Reproduce the items below, swapping each "Instruction" for "Goal" and changing nothing else.

>> Start

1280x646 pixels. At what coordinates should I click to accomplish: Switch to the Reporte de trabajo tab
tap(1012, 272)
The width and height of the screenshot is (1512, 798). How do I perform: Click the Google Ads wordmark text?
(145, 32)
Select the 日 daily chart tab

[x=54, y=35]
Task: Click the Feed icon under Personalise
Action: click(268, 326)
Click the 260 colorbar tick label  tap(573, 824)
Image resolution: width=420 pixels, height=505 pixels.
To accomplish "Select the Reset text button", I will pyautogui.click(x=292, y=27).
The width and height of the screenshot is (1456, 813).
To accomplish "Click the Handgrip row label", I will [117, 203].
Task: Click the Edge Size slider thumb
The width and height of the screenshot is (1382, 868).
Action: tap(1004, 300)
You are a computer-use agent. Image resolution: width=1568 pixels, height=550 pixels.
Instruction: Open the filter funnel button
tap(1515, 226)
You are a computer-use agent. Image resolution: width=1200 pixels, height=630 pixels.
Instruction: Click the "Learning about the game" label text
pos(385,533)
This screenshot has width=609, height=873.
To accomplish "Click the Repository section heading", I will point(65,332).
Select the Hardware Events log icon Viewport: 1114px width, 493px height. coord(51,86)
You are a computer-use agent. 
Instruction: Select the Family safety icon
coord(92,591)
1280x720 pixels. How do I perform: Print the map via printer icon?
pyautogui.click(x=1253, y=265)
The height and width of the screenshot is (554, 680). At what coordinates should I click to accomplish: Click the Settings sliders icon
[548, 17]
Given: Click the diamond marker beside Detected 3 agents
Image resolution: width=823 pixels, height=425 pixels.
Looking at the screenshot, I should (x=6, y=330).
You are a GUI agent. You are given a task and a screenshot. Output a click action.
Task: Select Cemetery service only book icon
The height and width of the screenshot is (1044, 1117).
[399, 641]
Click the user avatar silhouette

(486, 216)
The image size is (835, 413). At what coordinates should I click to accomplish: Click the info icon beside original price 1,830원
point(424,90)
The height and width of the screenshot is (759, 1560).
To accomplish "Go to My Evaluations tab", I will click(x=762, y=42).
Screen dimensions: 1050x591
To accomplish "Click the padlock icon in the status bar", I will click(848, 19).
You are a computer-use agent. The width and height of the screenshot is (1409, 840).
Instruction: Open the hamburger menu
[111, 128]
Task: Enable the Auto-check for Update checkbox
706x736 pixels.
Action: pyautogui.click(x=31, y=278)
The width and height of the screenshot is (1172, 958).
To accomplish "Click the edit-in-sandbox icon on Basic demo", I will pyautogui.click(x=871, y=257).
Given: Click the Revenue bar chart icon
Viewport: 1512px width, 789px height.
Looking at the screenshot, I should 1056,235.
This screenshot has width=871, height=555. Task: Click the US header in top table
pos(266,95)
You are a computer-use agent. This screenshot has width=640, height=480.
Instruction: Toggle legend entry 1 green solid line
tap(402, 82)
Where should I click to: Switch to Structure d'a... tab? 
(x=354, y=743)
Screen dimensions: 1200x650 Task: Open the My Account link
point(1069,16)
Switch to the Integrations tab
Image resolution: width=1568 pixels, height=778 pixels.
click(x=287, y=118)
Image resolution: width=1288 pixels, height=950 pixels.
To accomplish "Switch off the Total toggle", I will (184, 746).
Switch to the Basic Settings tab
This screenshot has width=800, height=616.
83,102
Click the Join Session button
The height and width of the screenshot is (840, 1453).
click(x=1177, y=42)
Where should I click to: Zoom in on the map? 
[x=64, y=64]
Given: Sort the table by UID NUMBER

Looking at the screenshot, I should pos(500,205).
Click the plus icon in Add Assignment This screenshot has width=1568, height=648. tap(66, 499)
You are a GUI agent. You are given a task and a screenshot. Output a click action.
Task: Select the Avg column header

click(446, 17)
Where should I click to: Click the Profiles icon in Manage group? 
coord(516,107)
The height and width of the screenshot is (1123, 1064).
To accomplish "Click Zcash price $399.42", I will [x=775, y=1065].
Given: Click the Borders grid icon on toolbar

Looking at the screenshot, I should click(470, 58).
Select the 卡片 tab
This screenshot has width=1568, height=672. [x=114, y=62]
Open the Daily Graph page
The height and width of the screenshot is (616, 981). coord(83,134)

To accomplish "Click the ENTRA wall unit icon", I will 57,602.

>> End

◆ Complete answer
1280x646 pixels. At what coordinates should I click to accomplish: Switch to the Reporte de trabajo tab
tap(1012, 272)
The width and height of the screenshot is (1512, 798). How do I perform: Click the Google Ads wordmark text?
(145, 32)
Select the 日 daily chart tab

[x=54, y=35]
Task: Click the Feed icon under Personalise
Action: click(268, 326)
Click the 260 colorbar tick label  tap(573, 824)
Image resolution: width=420 pixels, height=505 pixels.
To accomplish "Select the Reset text button", I will pyautogui.click(x=292, y=27).
The width and height of the screenshot is (1456, 813).
To accomplish "Click the Handgrip row label", I will [117, 203].
Task: Click the Edge Size slider thumb
The width and height of the screenshot is (1382, 868).
Action: tap(1004, 300)
You are a computer-use agent. Image resolution: width=1568 pixels, height=550 pixels.
Goal: Open the filter funnel button
tap(1515, 226)
You are a computer-use agent. Image resolution: width=1200 pixels, height=630 pixels.
Goal: Click the "Learning about the game" label text
pos(385,533)
This screenshot has width=609, height=873.
To accomplish "Click the Repository section heading", I will point(65,332).
Select the Hardware Events log icon Viewport: 1114px width, 493px height. coord(51,86)
You are a computer-use agent. 
Goal: Select the Family safety icon
coord(92,591)
1280x720 pixels. How do I perform: Print the map via printer icon?
pyautogui.click(x=1253, y=265)
The height and width of the screenshot is (554, 680). At what coordinates should I click to accomplish: Click the Settings sliders icon
[548, 17]
Given: Click the diamond marker beside Detected 3 agents
Image resolution: width=823 pixels, height=425 pixels.
Looking at the screenshot, I should (x=6, y=330).
You are a GUI agent. You are given a task and a screenshot. Output a click action.
Task: Select Cemetery service only book icon
The height and width of the screenshot is (1044, 1117).
[399, 641]
Click the user avatar silhouette

(486, 216)
The image size is (835, 413). At what coordinates should I click to accomplish: Click the info icon beside original price 1,830원
point(424,90)
The height and width of the screenshot is (759, 1560).
To accomplish "Go to My Evaluations tab", I will click(x=762, y=42).
Screen dimensions: 1050x591
To accomplish "Click the padlock icon in the status bar", I will click(848, 19).
You are a computer-use agent. The width and height of the screenshot is (1409, 840).
Goal: Open the hamburger menu
[111, 128]
Task: Enable the Auto-check for Update checkbox
706x736 pixels.
Action: pyautogui.click(x=31, y=278)
The width and height of the screenshot is (1172, 958).
To accomplish "Click the edit-in-sandbox icon on Basic demo", I will pyautogui.click(x=871, y=257).
Given: Click the Revenue bar chart icon
Viewport: 1512px width, 789px height.
Looking at the screenshot, I should 1056,235.
This screenshot has width=871, height=555. Task: Click the US header in top table
pos(266,95)
You are a computer-use agent. This screenshot has width=640, height=480.
Goal: Toggle legend entry 1 green solid line
tap(402, 82)
Where should I click to: Switch to Structure d'a... tab? 
(x=354, y=743)
Screen dimensions: 1200x650 Task: Open the My Account link
point(1069,16)
Switch to the Integrations tab
Image resolution: width=1568 pixels, height=778 pixels.
click(x=287, y=118)
Image resolution: width=1288 pixels, height=950 pixels.
To accomplish "Switch off the Total toggle", I will (184, 746).
Switch to the Basic Settings tab
This screenshot has width=800, height=616.
83,102
Click the Join Session button
The height and width of the screenshot is (840, 1453).
click(x=1177, y=42)
Where should I click to: Zoom in on the map? 
[x=64, y=64]
Given: Sort the table by UID NUMBER

Looking at the screenshot, I should pos(500,205).
Click the plus icon in Add Assignment This screenshot has width=1568, height=648. tap(66, 499)
You are a GUI agent. You are given a task and a screenshot. Output a click action.
Task: Select the Avg column header

click(446, 17)
Where should I click to: Click the Profiles icon in Manage group? 
coord(516,107)
The height and width of the screenshot is (1123, 1064).
To accomplish "Click Zcash price $399.42", I will [x=775, y=1065].
Given: Click the Borders grid icon on toolbar

Looking at the screenshot, I should click(470, 58).
Select the 卡片 tab
This screenshot has width=1568, height=672. [x=114, y=62]
Open the Daily Graph page
The height and width of the screenshot is (616, 981). coord(83,134)

To accomplish "Click the ENTRA wall unit icon", I will 57,602.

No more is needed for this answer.